From the outset, one got the feeling of being transported to an authentic Hungarian village festival where the village folk – all of them excellent musicians, singers and dancers – performed traditional dances handed down for generations.
The ensemble, founded in 1951, is a multi-generational troupe of 25-plus dancers, an ensemble of six divinely talented musicians along with singer Agnes Enyedi, who acted as a thread weaving through the program; her dulcet voice singing a range of songs that often incited the dancers’ performances while eliciting applause from the audience.
The program in two acts began with the troupe in dances originating from northeastern Hungary.
In traditional costumes – men in hats, pants and long-sleeve shirts, and women in head scarves and long skirts that took on a bell shape when they twirled – the dancers moved quickly through familiar folk dance phrases that saw the men clapping and rigorously slapping their thighs and boots while the women spun and swayed, “whooping” their approval.
The dancing, like many folk dance forms, had similarities to Irish jigs and reels, Russian dances and others, and the remainder of the program featured dances that stemmed from that same movement language introduced at the start of the show along with several musical interludes.
The program’s first act ran through a series of Hungarian regional dances from the Renaissance period forward.
The dances included several czardas (couples) dances as well as all-male and all-female numbers with the dancers pulling double duty as singers and even sometimes as musicians for many of the numbers.
Highlighting the first act was the work “Girls From Moldva,” in which eight women sang while clasping one anothers’ waists and rapidly circling, stomping and shuffling their feet in a blur of movement; “Rhythmic Variations”, a rapid-fire solo by male dancer Mate Modos in spurs, who danced to the sounds of a jew’s harp wildly kicking up his legs, tap dancing and intensely clapping and slapping at his body.
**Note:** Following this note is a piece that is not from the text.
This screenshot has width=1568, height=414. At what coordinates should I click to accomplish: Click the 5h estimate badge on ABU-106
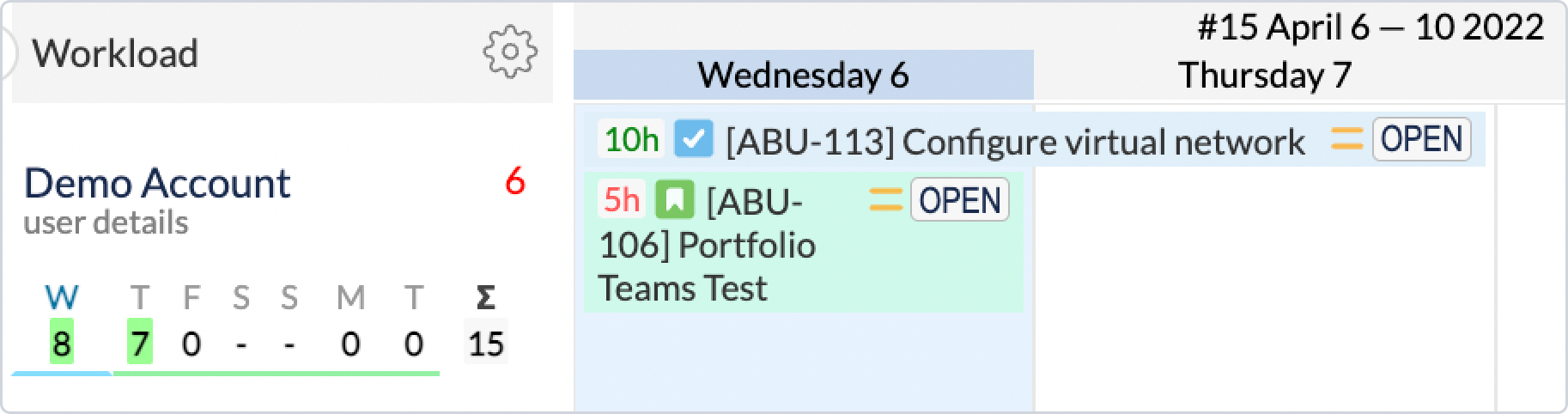pyautogui.click(x=621, y=200)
A rip-roaring, high-spirited dance for the entire ensemble concluded the act.
The program’s second act brought more of the same with a succession of wonderfully choreographed and patterned dances that took full advantage of the dancers’ excellent timing and musicality.
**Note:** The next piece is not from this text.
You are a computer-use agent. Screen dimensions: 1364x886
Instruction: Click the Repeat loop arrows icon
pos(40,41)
Several of the dances featured the cast gathered round in an intimate setting singing while a few dancers took turns performing in solos, duets and trios.
Most memorable was a section called “Dreaming” in which Enyedi sang a song tinged with yearning accompanied by a hammered dulcimer player and five couples dancing slowly in the background.
Also of note was the all-female work “Gossip” and the men’s dance “Test of Skills,” in which the dancers showed off their skills using bottles, brooms and sticks that they spun like batons.
Great music and great dancing by one of the most polished traditional folk dance troupes I have seen, the Hungarian State Folk Ensemble oozed fun and proved they were the very definition of entertaining.